THE TASK - Return the line containing "413x735 pixels." together with every later line up to the end of the records, exactly and with no pictures; return nothing else.

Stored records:
__________________________________________________

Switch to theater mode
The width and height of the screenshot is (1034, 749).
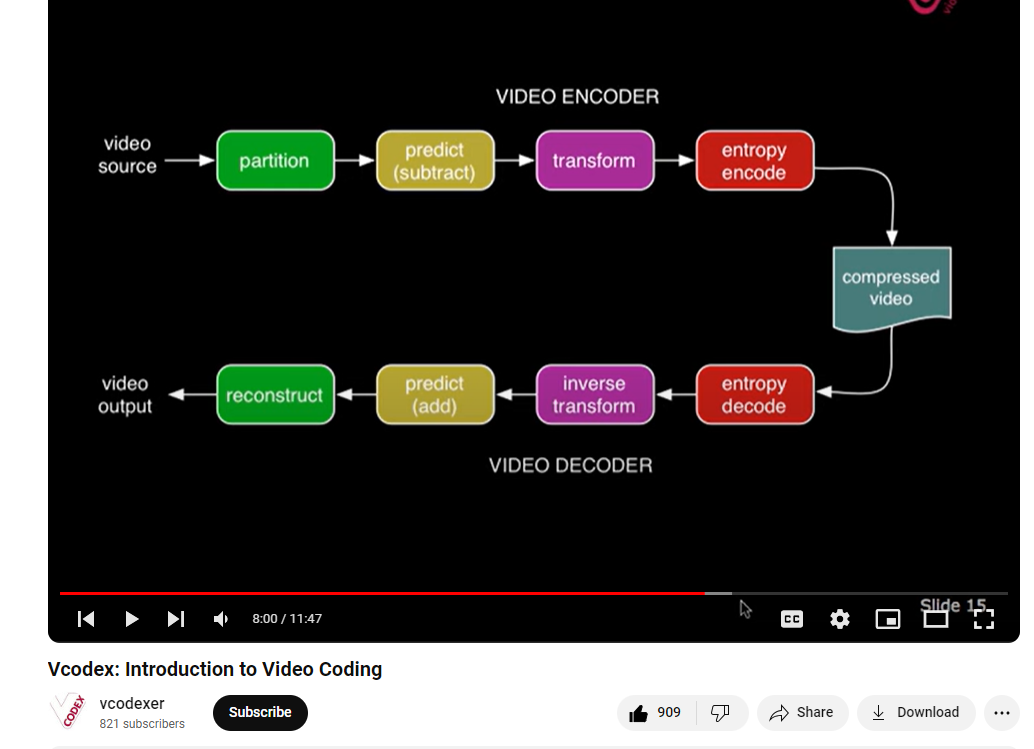935,618
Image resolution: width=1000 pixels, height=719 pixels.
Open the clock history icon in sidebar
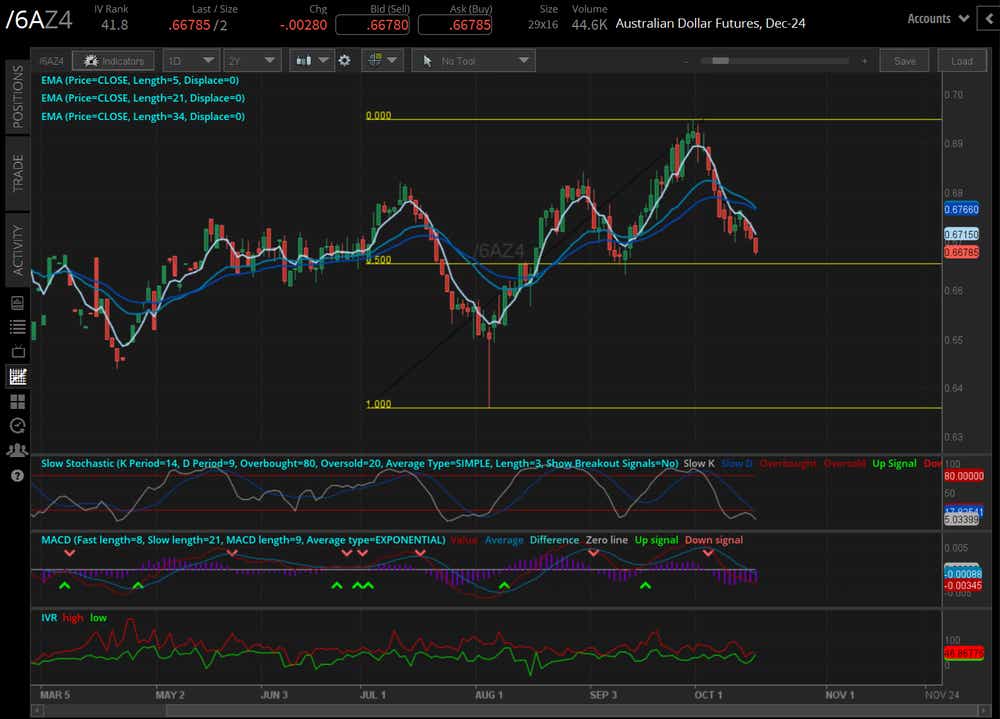point(17,426)
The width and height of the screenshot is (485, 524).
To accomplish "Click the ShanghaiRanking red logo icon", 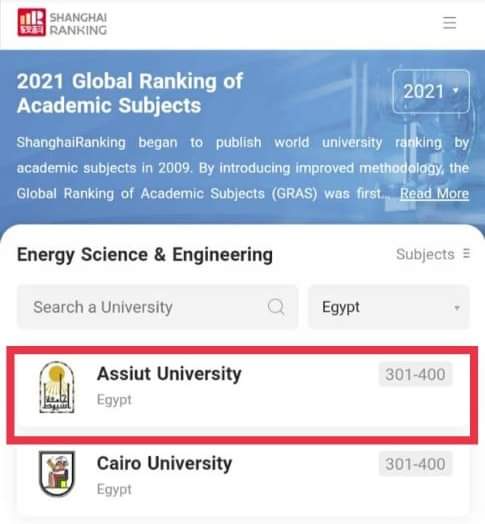I will click(x=32, y=22).
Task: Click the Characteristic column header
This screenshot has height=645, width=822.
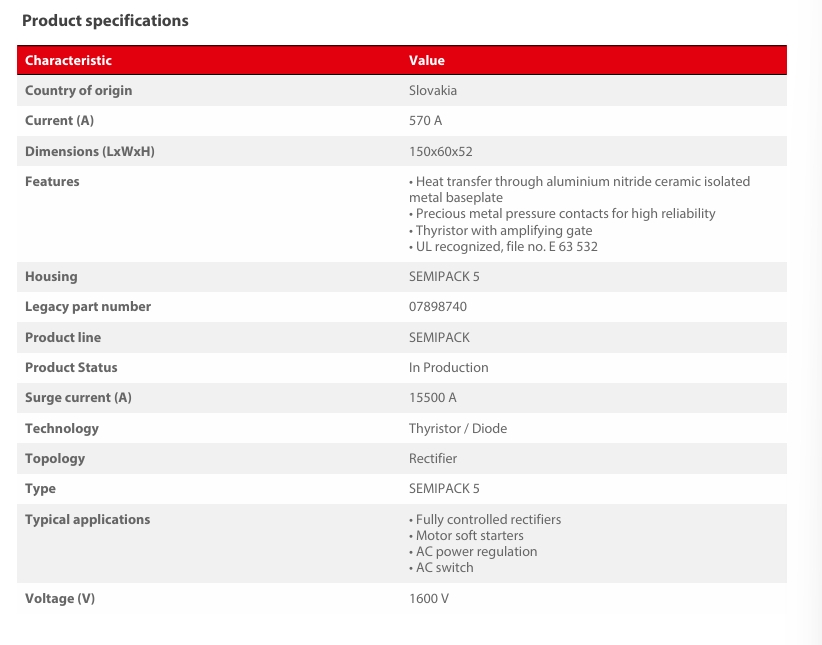Action: [x=68, y=60]
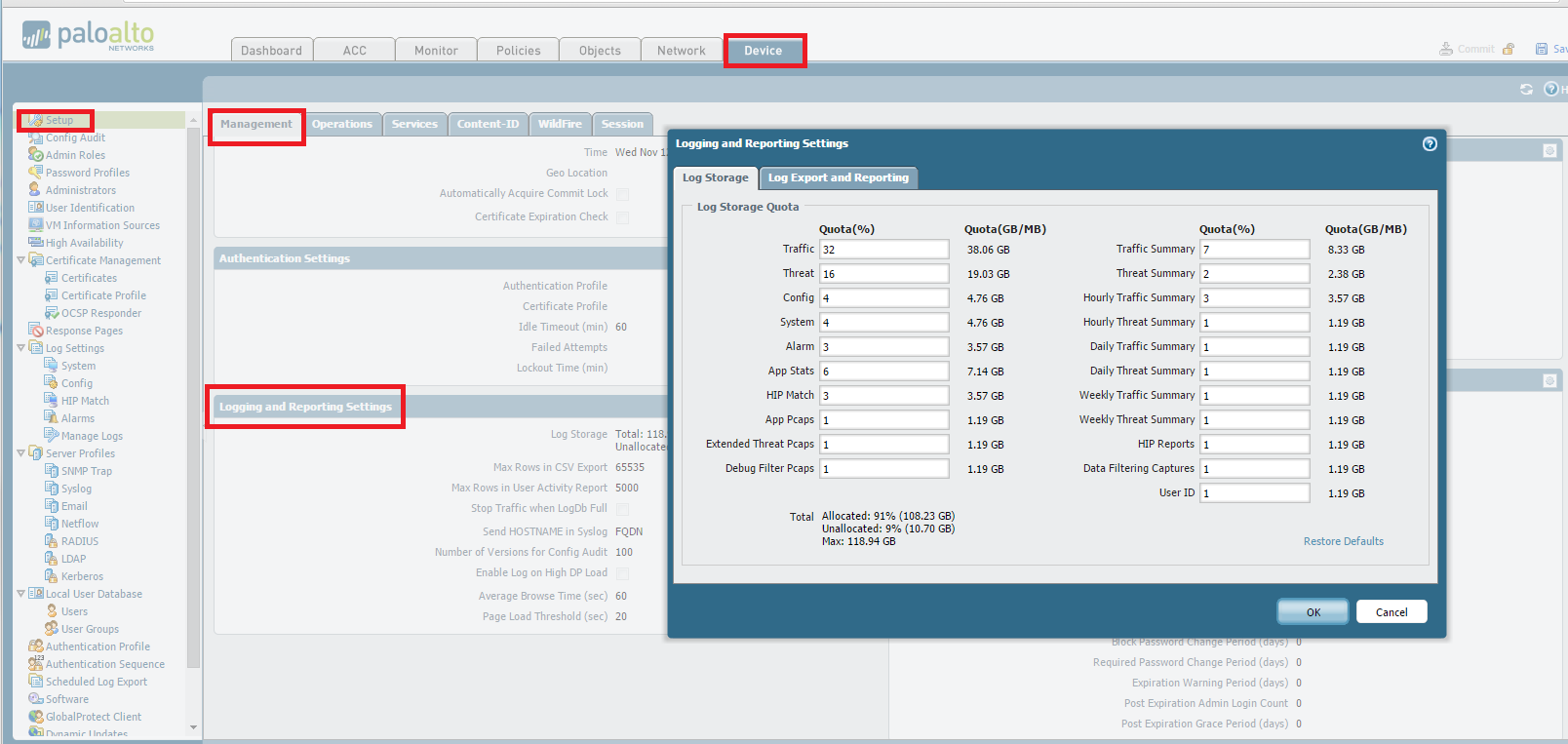Click the Response Pages icon
Screen dimensions: 1568x744
click(36, 331)
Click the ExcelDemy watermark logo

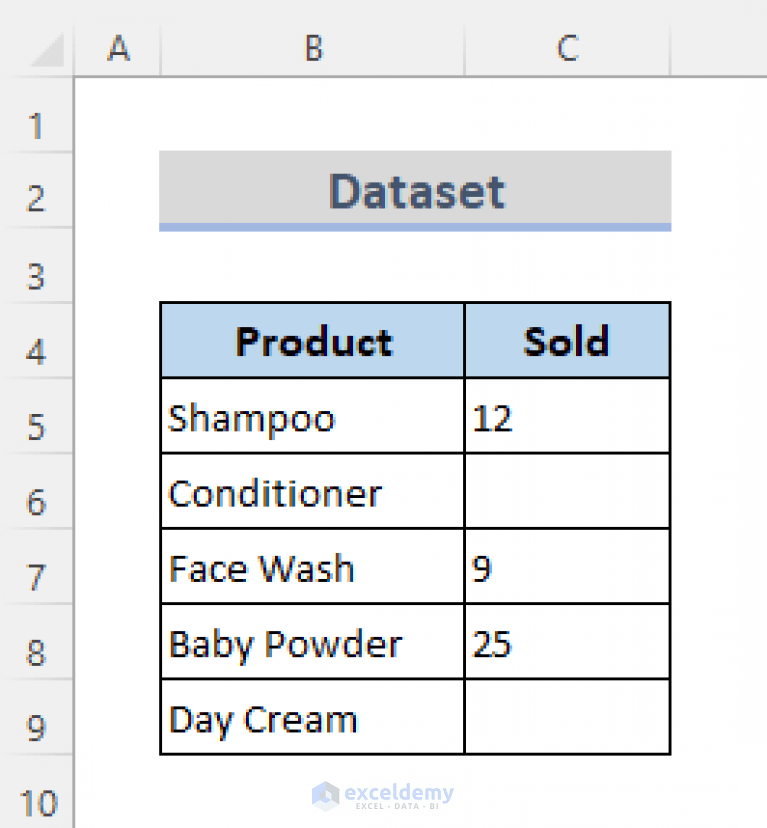(x=385, y=795)
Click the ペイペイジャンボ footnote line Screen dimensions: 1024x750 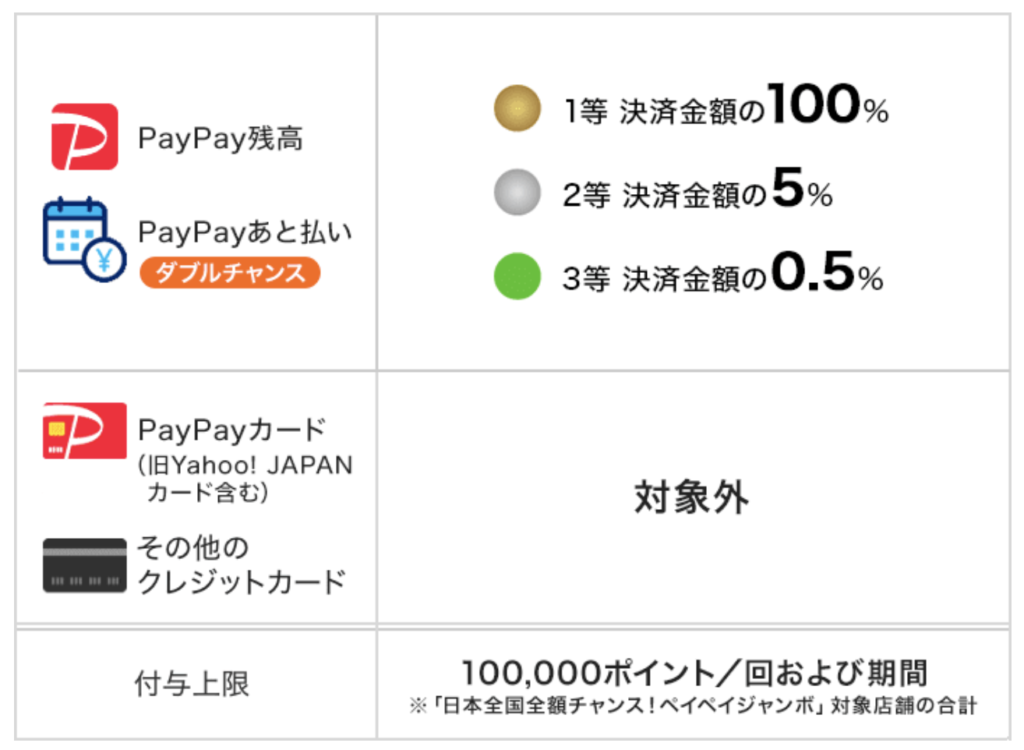694,706
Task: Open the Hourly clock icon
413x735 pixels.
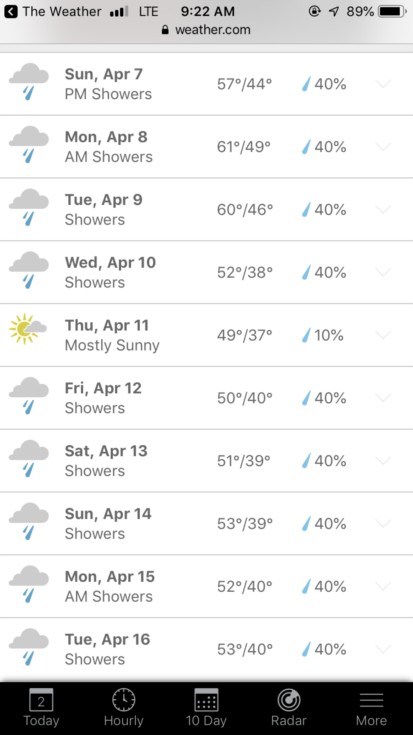Action: [124, 700]
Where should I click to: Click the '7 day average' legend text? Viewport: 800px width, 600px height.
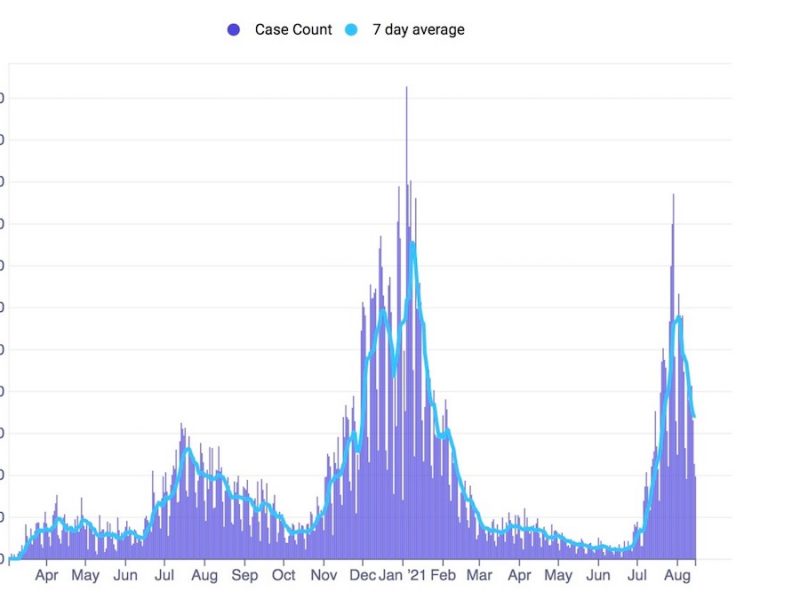tap(418, 30)
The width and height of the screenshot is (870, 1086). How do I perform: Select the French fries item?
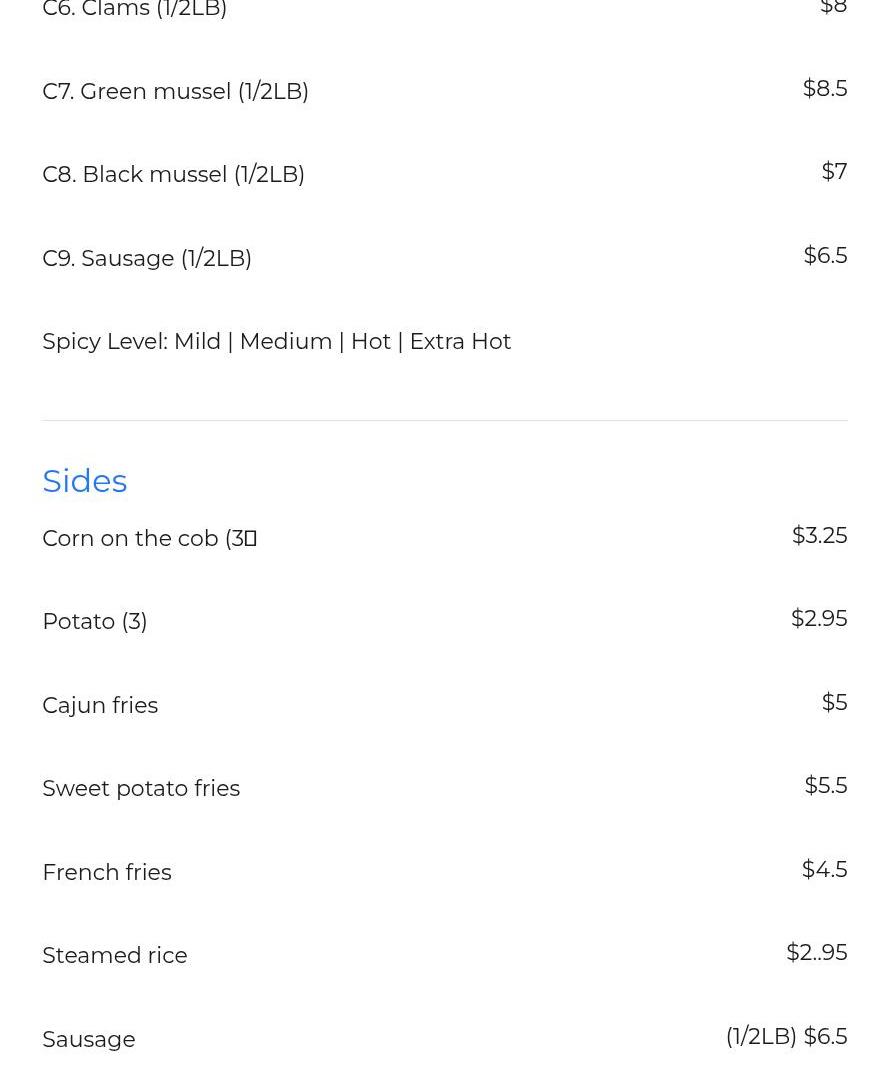[107, 872]
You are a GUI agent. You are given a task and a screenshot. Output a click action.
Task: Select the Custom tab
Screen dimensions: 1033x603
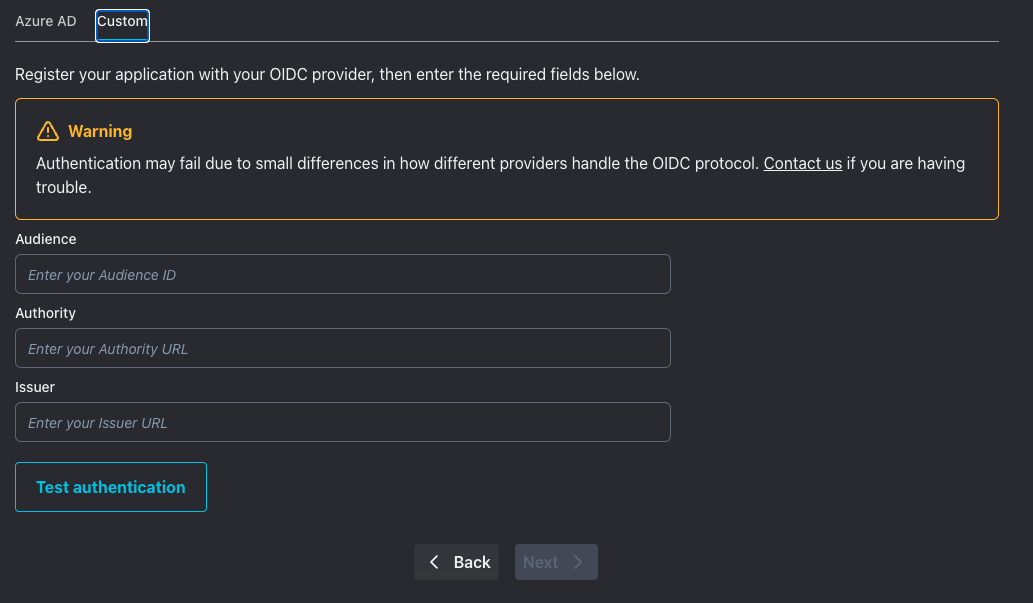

__________________________________________________

OUTPUT -
413x735 pixels.
Action: [124, 700]
Where should I click to: Click the '7 day average' legend text? Viewport: 800px width, 600px height.
tap(418, 30)
The width and height of the screenshot is (870, 1086). How do I perform: Select the French fries item?
[107, 872]
You are a GUI agent. You are given a task and a screenshot. Output a click action.
Task: Select the Custom tab
Screen dimensions: 1033x603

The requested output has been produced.